Eugene Volokh notes that Howard Dean’s campaign blog is trumpeting an endorsement from Ted Rall from Rall’s latest Universal Press Syndicate column. For those unfamiliar with Rall, he’s the unthinking man’s Tom Tomorrow. I guess Howard’s still not done tacking left…
Having said that, I agree with Rall* that Dean is the Democrats’ best chance for beating Bush, because (a) he has the plurality support of the party’s base and (b) those plurality supporters won’t stand for anyone else in the field, no matter how much they try to tack to the left. The way I see it, the Dems can get 45% of the national popular vote with Dean, or 35–40% with anyone else, with the remainder either defecting to the Greens or just staying home.
Glenn Reynolds has the reaction from the right, including posts from Eye on the Left, Tim Blair, and Blogs for Bush.
* You will not ever see that phrase repeated in this blog.
Conrad and Pieter at PeakTalk both make their readers aware of the Indonesian practice of gijzeling, which is apparently often used by Indonesian officials to shake down foreigners. As Pieter points out, not only is gijzeling a Dutch term (which literally means “hostage taking”); it also has its roots in Dutch law. As Pieter writes:
Had this practice not been part of the legal infrastructure that the Dutch left behind in Indonesia, I have little doubt that somehow Indonesian authorities would at some point have discovered this technique of generating additional revenue. However, you can bet your bottom dollar that if ever the country comes under serious international criticism over this practice it will happily point to the old colonial master that introduced the practice in the first place.

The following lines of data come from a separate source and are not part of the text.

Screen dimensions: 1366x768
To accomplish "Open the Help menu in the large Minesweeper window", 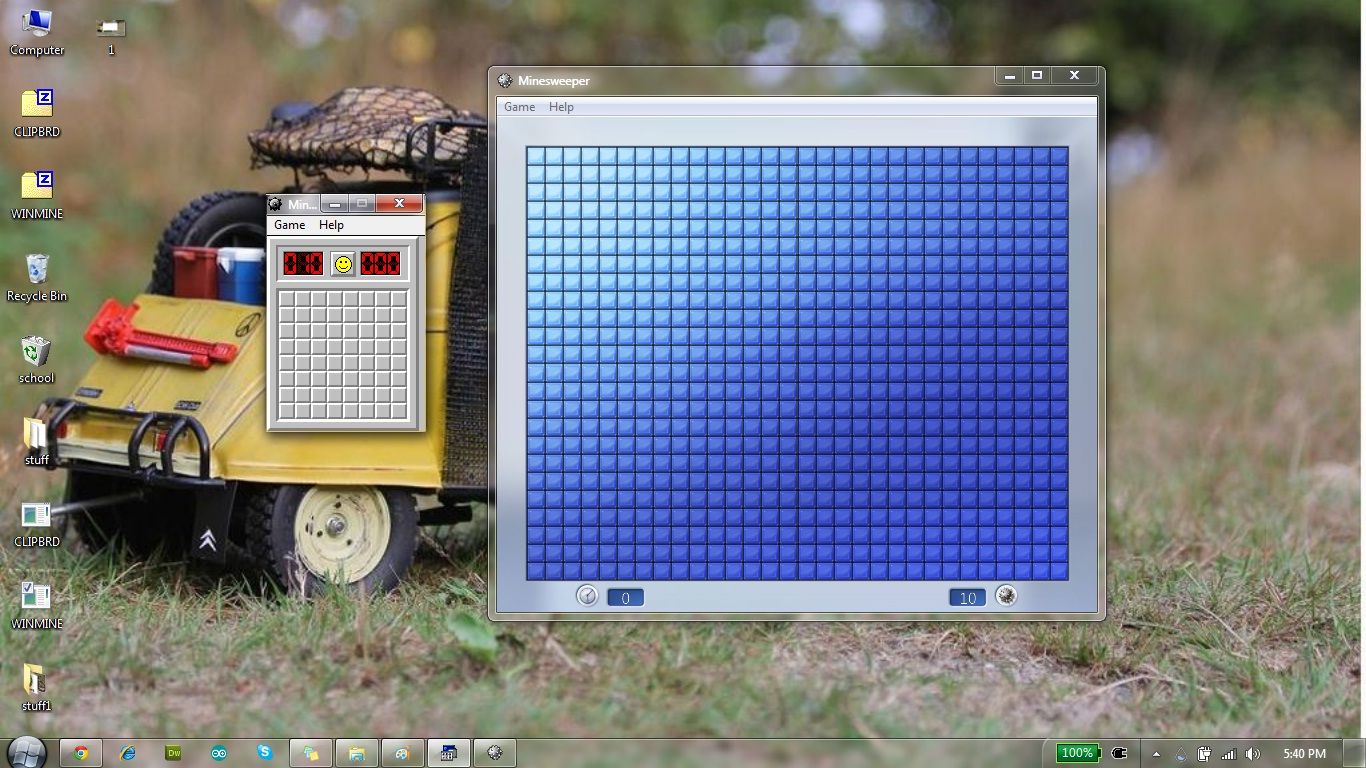I will coord(561,107).
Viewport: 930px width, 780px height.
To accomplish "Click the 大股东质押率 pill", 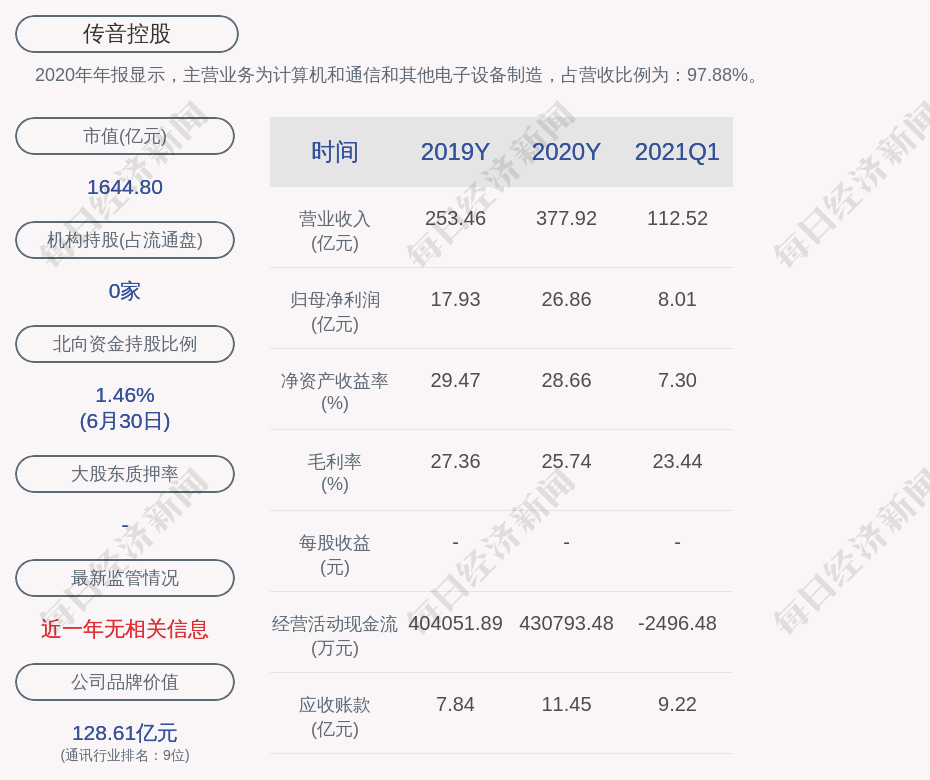I will [125, 474].
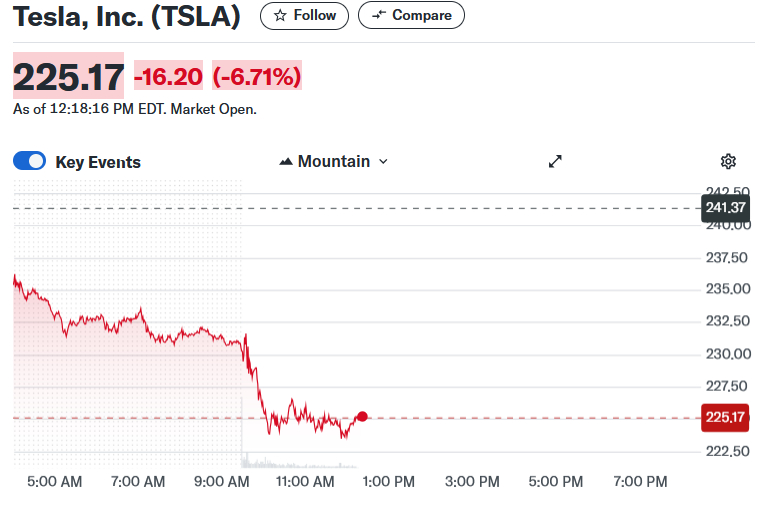Image resolution: width=759 pixels, height=508 pixels.
Task: Click the -16.20 price change value
Action: (x=168, y=76)
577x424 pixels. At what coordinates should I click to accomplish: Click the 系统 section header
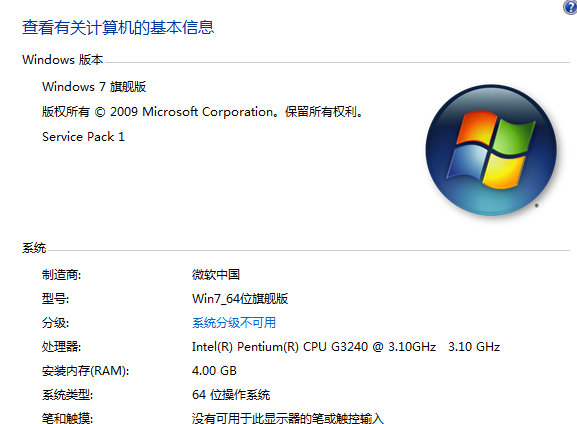[34, 248]
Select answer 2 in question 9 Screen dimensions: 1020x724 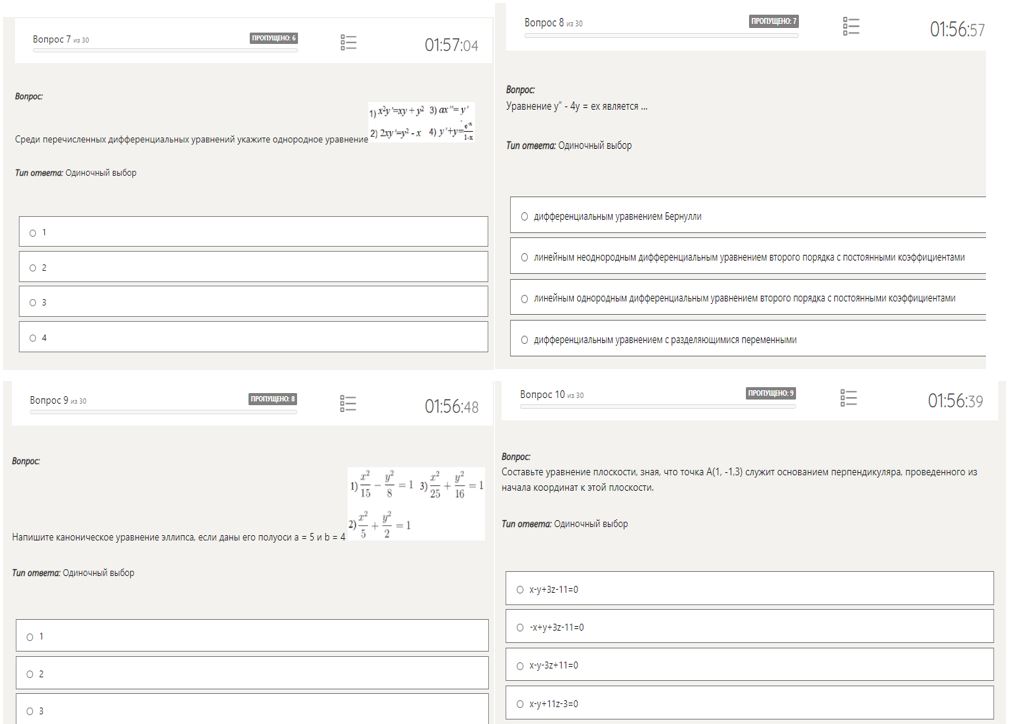pyautogui.click(x=252, y=673)
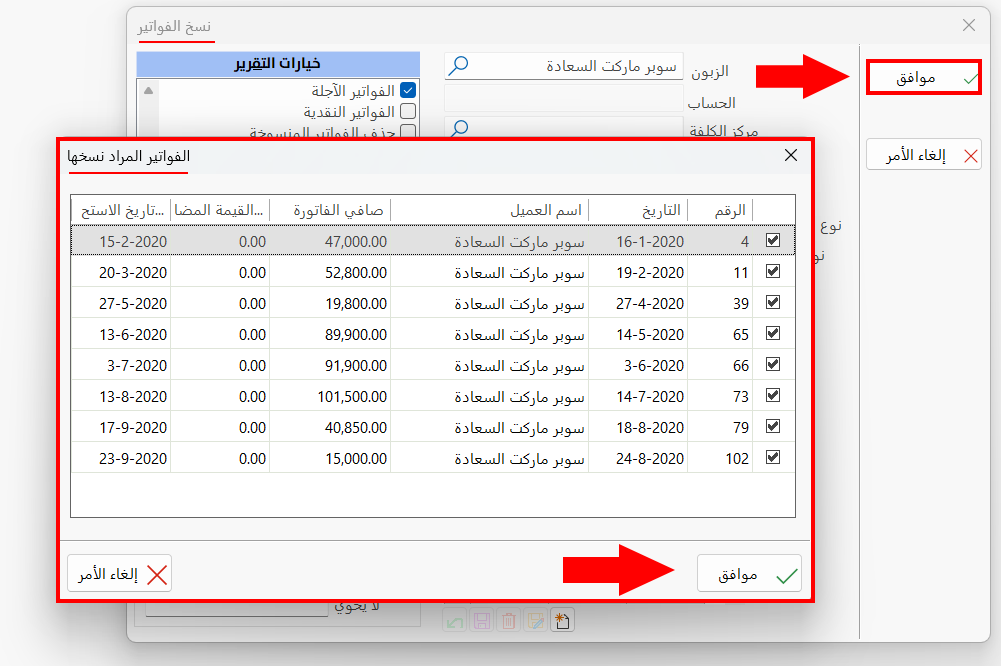Screen dimensions: 1001x666
Task: Create a new record with the new document icon
Action: (562, 620)
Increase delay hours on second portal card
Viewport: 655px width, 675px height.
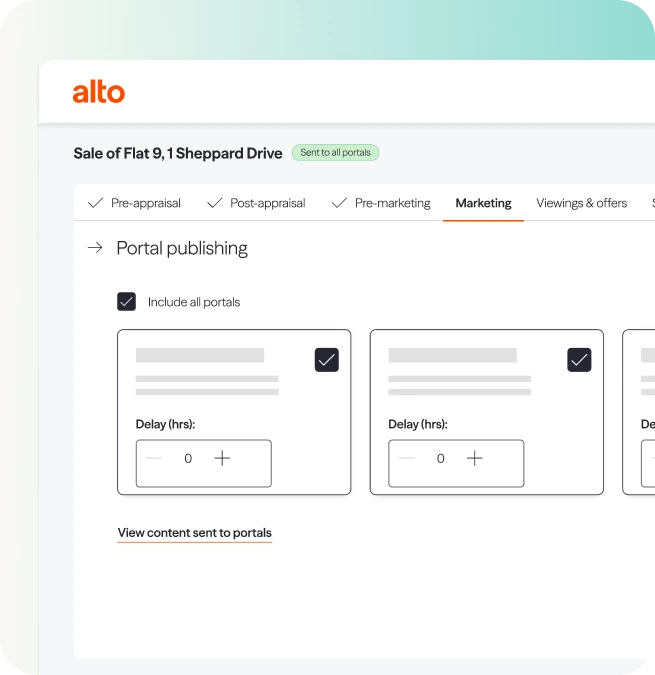pyautogui.click(x=475, y=458)
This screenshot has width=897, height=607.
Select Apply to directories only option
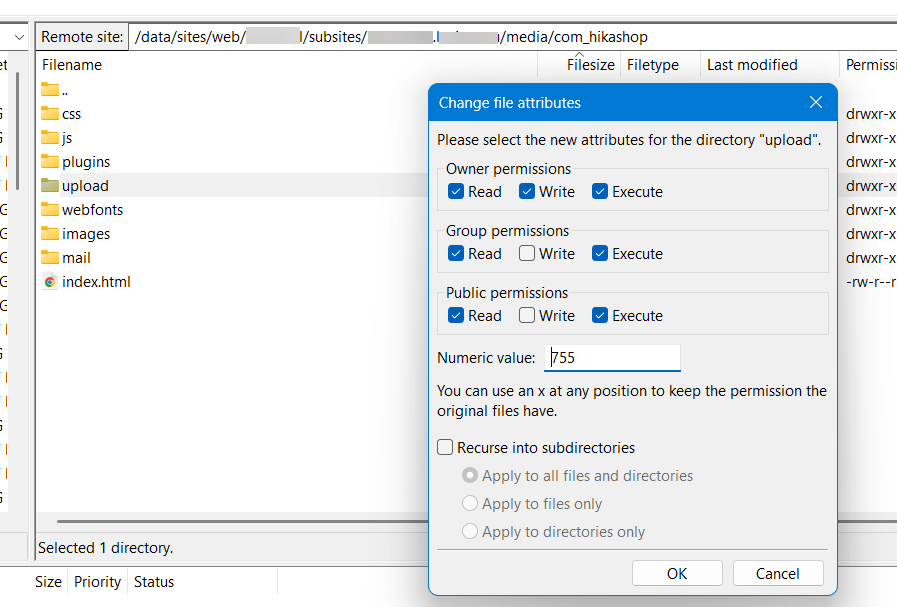(x=470, y=532)
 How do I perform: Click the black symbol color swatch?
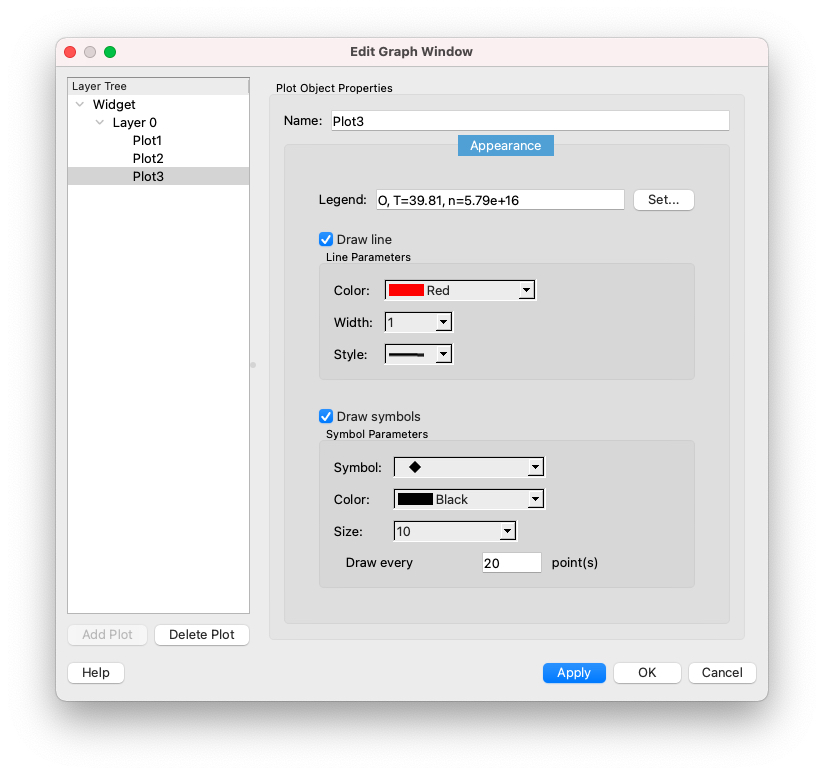(415, 499)
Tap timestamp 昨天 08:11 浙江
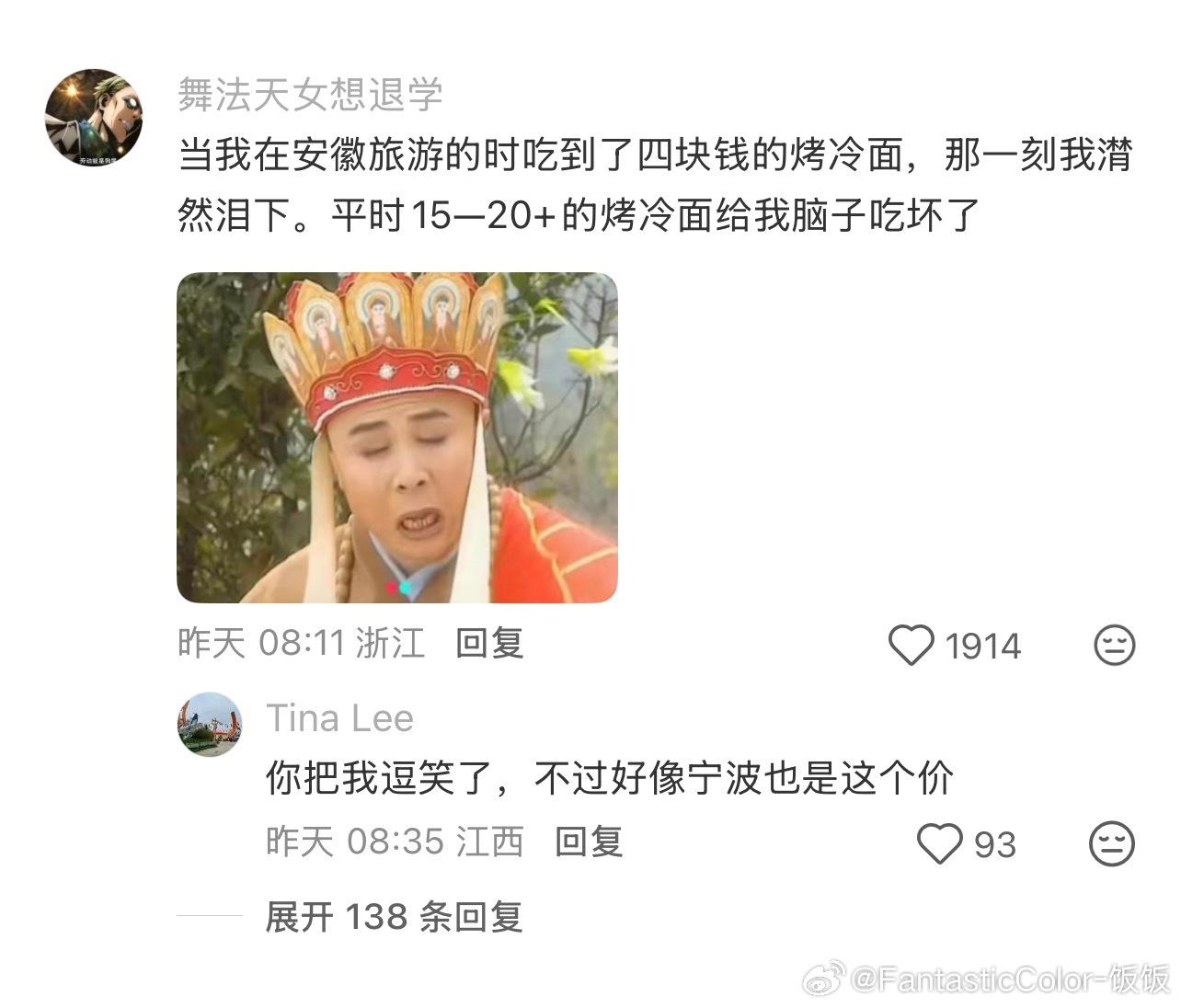Screen dimensions: 1181x1008 tap(302, 643)
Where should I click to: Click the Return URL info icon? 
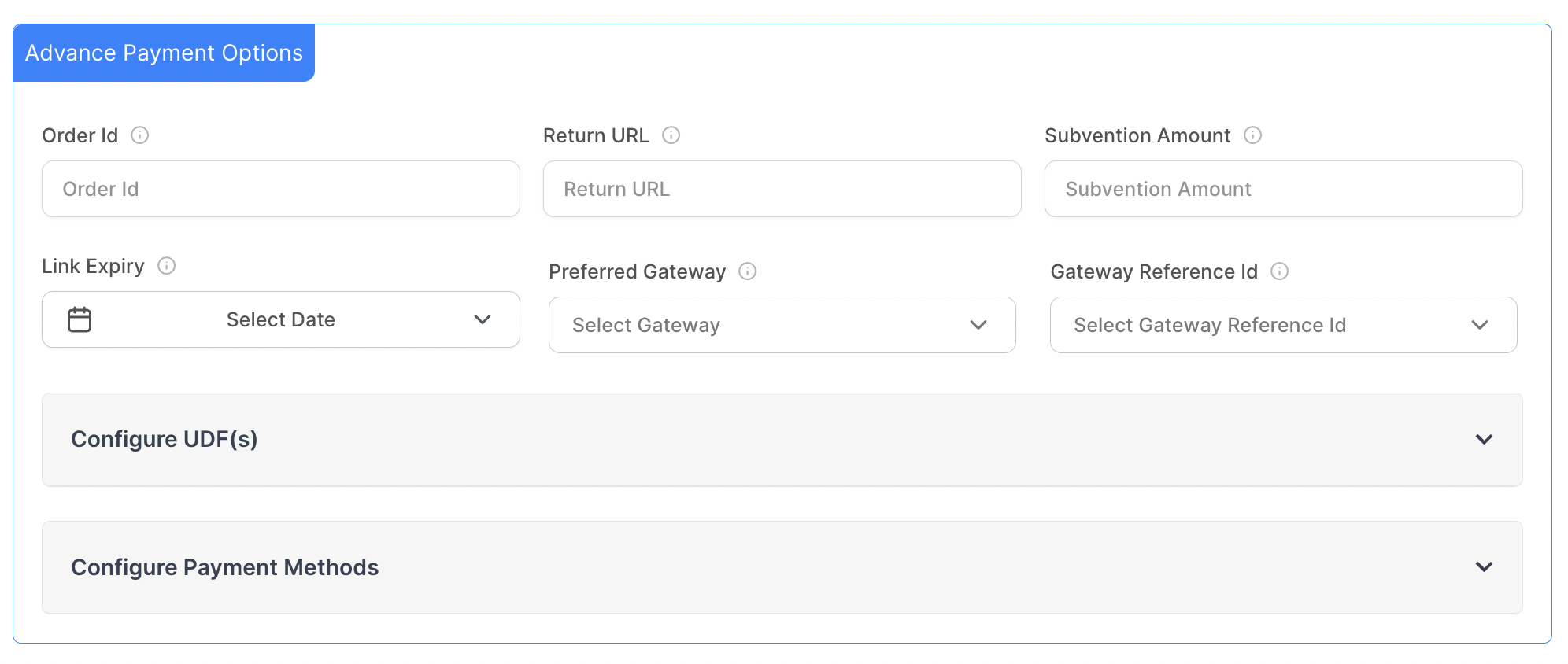point(671,135)
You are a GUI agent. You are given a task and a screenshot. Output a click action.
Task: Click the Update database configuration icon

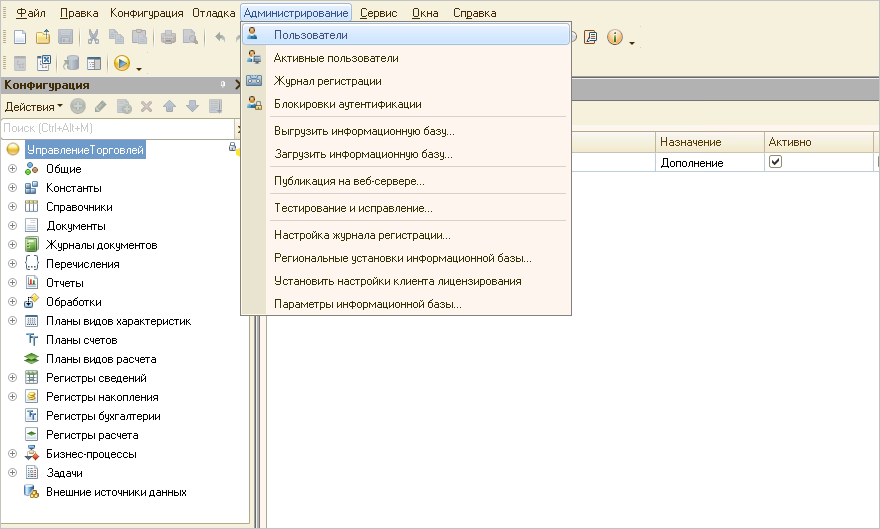point(71,64)
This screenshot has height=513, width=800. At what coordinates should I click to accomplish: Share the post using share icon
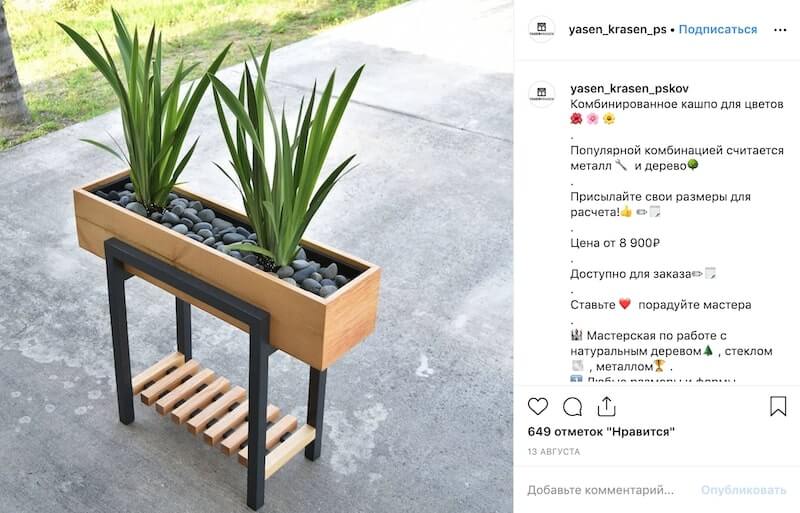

It is not just Indonesia that has found this practice, of borrowing from past colonial laws, effective; the neighboring Malaysian government’s notorious Internal Security Act is a direct decendent of British anti-sedition laws enacted under colonial rule to combat communist insurgencies, as are Singapore’s similar internal security laws. In response to criticism, both governments have regularly pointed out that Britain had imposed equally draconian legislation in the past; they have also noted laws such as the Prevention of Terrorism Act that were enacted by Britain to combat the IRA and “loyalist” terrorist groups in Northern Ireland.
I don’t know if there’s an obvious lesson to be drawn from this pattern. To echo Pieter, authoritarian regimes generally don’t need any help figuring out ways cracking down on disfavored groups. But to the extent vague and open-ended laws are used in democracies to crack down on terrorist groups, authoritarian states can point to those laws to justify similar provisions—even if, in practice, they are targeted at their nonviolent political opponents rather than terrorists.